Collingham resident lives with diabetes for almost 60 years
A village resident has shared her story of living with diabetes for nearly 60 years to help spread awareness ahead of the 100th World Diabetes Day.
Collingham resident, Sheila Purnell, was diagnosed with diabetes when she was just 16 and now 57 years later she is showing people that the disease has not stopped her from having a "happy life."
World Diabetes Day will take place on Sunday 14th November, with this years theme being Access to Diabetes Care.
Over the last few decades Sheila has experienced first hand the changes in technology in regards to diabetes and says she is "a lot better off now" than when she was first diagnosed.
After having regular dizzy spells, Sheila was diagnosed with Type 1 diabetes in 1966, and was initially prescribed tablets but these didn't have the hopes for impact and so were swapped for injections.
Sheila said: "When I was 16 it was glass syringes and I had to sterilise them in a kidney bowl with gores and hot water."
For the last 14 years Sheila has been on a regime that requires 4 injections and at least 4 blood tests each day.
Sheila added: "With this regime I can control it rather than it controlling me, as I can just crack on with it."
Her husband, Dave Purnell, added: "It's given her a new lease of life and she can eat what she wants within reason.
"Sheila's had it for 57 years and she is still laughing and joking."
In November 2019, Sheila received the Alan Nabarro Medal, in recognition of having lived with diabetes for more than 50 years.
Sheila said: "I was delighted, I kept going to it and having a look at it thinking is it really mine.
"I was just in awe of it, I'm really proud of it."

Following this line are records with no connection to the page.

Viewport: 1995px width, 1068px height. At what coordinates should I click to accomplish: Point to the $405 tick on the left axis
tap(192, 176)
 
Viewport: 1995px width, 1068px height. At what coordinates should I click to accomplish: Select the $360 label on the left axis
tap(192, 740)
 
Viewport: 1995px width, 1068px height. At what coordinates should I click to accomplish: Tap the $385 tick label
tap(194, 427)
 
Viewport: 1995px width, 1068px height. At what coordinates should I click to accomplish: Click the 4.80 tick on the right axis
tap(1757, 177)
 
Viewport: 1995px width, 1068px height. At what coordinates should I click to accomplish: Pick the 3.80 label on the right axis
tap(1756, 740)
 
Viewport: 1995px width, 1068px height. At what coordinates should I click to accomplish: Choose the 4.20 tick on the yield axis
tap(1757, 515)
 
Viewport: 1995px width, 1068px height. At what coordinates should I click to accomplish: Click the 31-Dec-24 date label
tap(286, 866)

In regards to this years World Diabetes Day theme, Sheila has shared her appreciation for all the "fantastic" care she has received, thanking everyone from her doctors and specialist nurses to consultants and pharmacists.
She said: "Accessibility here is fantastic, and there is lot's of support available as they would rather answer my questions then have me in hospital for not asking questions."
The couple are also very impressed with the research surrounding diabetes, especially regarding the modern changes to the syringes, so they look more like pens, and the development of insulin pumps.
Whilst Sheila has decided not to have a pump, as she is happy with the regime she is on, the pair can see its benefits for the younger generations who do not have Sheila's experience with measuring doses and carefully calculating meals.
Dave added: "The technology and research has come very far, and in time they will beat it."